> **Given problem**
Can you reproduce all of the material below with each "Screen dimensions" swapped for "Display size" and everything else left as it is?

> **Data shown**
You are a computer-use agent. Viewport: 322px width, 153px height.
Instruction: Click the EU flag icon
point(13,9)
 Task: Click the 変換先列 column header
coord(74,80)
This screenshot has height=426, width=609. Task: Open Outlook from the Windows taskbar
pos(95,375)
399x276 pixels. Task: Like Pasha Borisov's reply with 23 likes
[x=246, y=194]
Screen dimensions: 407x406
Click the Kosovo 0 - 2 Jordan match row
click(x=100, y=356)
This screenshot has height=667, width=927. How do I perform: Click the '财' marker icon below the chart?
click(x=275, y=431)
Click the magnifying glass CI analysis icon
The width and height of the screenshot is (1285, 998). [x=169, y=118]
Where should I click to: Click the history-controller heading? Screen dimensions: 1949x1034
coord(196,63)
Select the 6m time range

> **Finished answer**
You are a computer-use agent. Viewport: 322px width, 153px height.
Instruction: Click the EU flag icon
point(13,9)
 Task: Click the 変換先列 column header
coord(74,80)
This screenshot has height=426, width=609. Task: Open Outlook from the Windows taskbar
pos(95,375)
399x276 pixels. Task: Like Pasha Borisov's reply with 23 likes
[x=246, y=194]
Display size: 407x406
Click the Kosovo 0 - 2 Jordan match row
click(x=100, y=356)
This screenshot has height=667, width=927. How do I perform: Click the '财' marker icon below the chart?
click(x=275, y=431)
Click the magnifying glass CI analysis icon
The width and height of the screenshot is (1285, 998). [x=169, y=118]
Where should I click to: Click the history-controller heading? Display size: 1949x1034
coord(196,63)
Select the 6m time range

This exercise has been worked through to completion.